● THE INPUT:
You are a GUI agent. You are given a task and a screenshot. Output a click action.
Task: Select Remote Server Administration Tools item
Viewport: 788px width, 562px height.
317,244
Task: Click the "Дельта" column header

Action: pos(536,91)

● WHAT YOU SHOULD DO: The whole of the material above should be written out again, exactly.

● WRITTEN ANSWER:
You are a GUI agent. You are given a task and a screenshot. Output a click action.
Task: Select Remote Server Administration Tools item
Viewport: 788px width, 562px height.
317,244
Task: Click the "Дельта" column header

Action: pos(536,91)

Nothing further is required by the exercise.